Well, typically they run a backup at night. Pretty straight forward, right?
But it is what happens next where things get interesting:
- If the organization really appreciates the value of a good backup practice and infrastructure, then the vaulting or cloning operations will begin, to make off site copies of the data backed up last night. After this, there will be 2 copies of all backup data: one on site, and one off site. This is best practice. It is also expensive, because it means that I need a bunch of additional tape drives to do the work: one to read the first backup, another to write it. Ideally however, I will get this done by 10:00 or 11:00 in the morning, in time for the courier to come by and pick up my tapes to take them to my off site storage facility.
- Not everybody can afford, or justify, the number of tape drives this takes however--simply because if you add up the number of tape drives you need to finish backup by 6:00 am, you will probably need to double or triple that number to do both backup and vaulting by 11:00 am. As a consequence, the next best thing you can do is still make a second copy of the backup data for off site purposes, but take the remainder of the day to finish. Let's say that in this case, you are willing to let the vault operation run until 6:00 pm. The courier will then come by the next business day; meaning that your off site tapes can only provide a Recovery Point Objective (RPO) of 48 hours.
- Unfortunately, there is a whole (huge) group of people that can't justify or afford the number of drives required for the second case. These folks typically back up at night, the majority of the backup will finish early in the morning (hopefully before the courier shows up) and then all the tapes created will go off-site. The big problem this creates however is that for any restore to happen, a tape has to be recalled from off-site. This in turn means that your Recovery Time Objective (RTO) will often be a minimum of 4 hours. Unless you are willing to pay your courier/off site storage facility a premium for faster service.
- Technically, there is a fourth group. They are just like the third, except they don't off site at all. Fortunately, I don't run into organizations that fall into this category very much any more. It is a really bad idea. If you are reading this, and the description fits your organization, have a chat with myself, or any one of a number of other good backup and recovery practitioners, and let us explain to you or your management why it is such a bad idea.
So, going through these use cases, what impacts do we have for tape drive utilization?
- Some tape drives are busy at the start of the backup cycle, and all are busy at the end. But the vast majority sit idle during the day until the next cycle begins.
- In this case, tape drives are busy throughout most of the day (just like TSM). I will offer up the personal observation that the tape drives might be 75% busy in this model, rather than 90% as with TSM, but I don't think I could provide a mountain of evidence to substantiate this.

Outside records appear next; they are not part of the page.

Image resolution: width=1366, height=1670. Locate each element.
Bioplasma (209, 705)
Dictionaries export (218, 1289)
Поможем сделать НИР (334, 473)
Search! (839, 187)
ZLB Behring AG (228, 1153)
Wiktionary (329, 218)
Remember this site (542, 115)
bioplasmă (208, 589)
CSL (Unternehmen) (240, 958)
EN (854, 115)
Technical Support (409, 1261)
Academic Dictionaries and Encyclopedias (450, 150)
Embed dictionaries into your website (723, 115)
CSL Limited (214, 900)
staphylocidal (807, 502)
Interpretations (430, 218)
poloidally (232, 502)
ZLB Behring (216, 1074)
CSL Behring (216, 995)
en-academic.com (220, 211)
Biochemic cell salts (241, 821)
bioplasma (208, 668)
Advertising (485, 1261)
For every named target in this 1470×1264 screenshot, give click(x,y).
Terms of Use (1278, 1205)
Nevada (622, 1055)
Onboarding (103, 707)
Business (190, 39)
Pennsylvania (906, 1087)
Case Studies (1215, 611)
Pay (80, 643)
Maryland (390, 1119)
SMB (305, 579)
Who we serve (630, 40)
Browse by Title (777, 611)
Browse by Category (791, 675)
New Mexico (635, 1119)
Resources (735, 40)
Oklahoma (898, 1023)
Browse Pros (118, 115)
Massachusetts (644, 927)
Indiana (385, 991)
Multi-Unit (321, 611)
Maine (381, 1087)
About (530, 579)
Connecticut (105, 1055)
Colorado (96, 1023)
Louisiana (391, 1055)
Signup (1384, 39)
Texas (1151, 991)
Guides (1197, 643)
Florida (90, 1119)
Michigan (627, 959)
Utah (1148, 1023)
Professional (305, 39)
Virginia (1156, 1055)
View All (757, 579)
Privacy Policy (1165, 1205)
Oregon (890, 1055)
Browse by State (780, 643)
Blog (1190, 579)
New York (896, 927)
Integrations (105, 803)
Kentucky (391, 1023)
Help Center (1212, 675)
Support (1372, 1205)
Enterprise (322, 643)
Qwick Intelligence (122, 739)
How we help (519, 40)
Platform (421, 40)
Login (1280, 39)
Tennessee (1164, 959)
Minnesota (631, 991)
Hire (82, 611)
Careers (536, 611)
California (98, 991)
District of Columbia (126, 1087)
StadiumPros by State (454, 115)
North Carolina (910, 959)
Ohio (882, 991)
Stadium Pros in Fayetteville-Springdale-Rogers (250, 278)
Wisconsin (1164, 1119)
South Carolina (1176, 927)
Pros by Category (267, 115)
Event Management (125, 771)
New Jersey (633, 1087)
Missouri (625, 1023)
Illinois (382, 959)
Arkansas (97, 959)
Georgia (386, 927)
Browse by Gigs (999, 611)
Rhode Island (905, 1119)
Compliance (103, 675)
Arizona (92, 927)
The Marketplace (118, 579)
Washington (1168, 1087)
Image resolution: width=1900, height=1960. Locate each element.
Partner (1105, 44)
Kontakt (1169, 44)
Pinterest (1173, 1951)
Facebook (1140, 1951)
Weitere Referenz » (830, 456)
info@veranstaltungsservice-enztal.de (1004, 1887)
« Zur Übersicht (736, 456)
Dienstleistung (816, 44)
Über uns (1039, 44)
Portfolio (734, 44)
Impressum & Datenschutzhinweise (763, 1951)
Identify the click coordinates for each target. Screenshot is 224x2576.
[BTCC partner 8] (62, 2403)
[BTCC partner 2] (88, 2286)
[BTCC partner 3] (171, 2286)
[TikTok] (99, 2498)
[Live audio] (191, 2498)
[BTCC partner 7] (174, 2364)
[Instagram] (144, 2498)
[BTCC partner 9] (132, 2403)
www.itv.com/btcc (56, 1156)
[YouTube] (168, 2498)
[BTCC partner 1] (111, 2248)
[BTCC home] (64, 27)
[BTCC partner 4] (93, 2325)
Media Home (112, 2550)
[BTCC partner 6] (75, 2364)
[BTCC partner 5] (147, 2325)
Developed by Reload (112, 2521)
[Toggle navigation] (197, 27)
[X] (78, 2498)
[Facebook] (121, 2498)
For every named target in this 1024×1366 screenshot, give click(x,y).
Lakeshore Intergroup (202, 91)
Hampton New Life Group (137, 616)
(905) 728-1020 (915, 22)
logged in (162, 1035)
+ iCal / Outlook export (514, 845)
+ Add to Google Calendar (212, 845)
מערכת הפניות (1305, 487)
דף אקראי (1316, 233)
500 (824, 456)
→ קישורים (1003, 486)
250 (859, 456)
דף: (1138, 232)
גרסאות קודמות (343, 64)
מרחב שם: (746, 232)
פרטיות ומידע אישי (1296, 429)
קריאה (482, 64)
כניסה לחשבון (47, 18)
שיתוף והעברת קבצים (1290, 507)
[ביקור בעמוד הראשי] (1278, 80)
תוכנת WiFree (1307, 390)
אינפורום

- The third case is much like the first. Tape drives sit idle for long periods during the day.
- The fourth case is like the first too, although the tape drives may be busy doing backup for a longer duration of time.
So, the conclusion I draw is this: TSM uses tape drives more frequently, and for longer, then most other backup applications. In fact when I talk to folks about the pros and cons of TSM, this is one that I always highlight: TSM may use fewer cartridges (but it is often closer than you think) due to the progressive incremental paradigm; but any savings on media are typically offset by a greater expenditure on tape drives and robotics. As a consequence, the progressive incremental paradigm which was designed to save infrastructure actually results in higher infrastructure utilization and costs for TSM, as compared to other backup applications which utilize a traditional backup rotation.
One parting comment: it is not just tape drive utilization which is higher. TSM also requires bigger robots. This is due to the fact that with TSM, you are required to store all on-site media in the library so that it is available for automatic reclamation. Other backup applications can be managed so that only the backup tapes created in the last month, or two months, or six months are stored in the library. Older tapes can be moved to a shelf.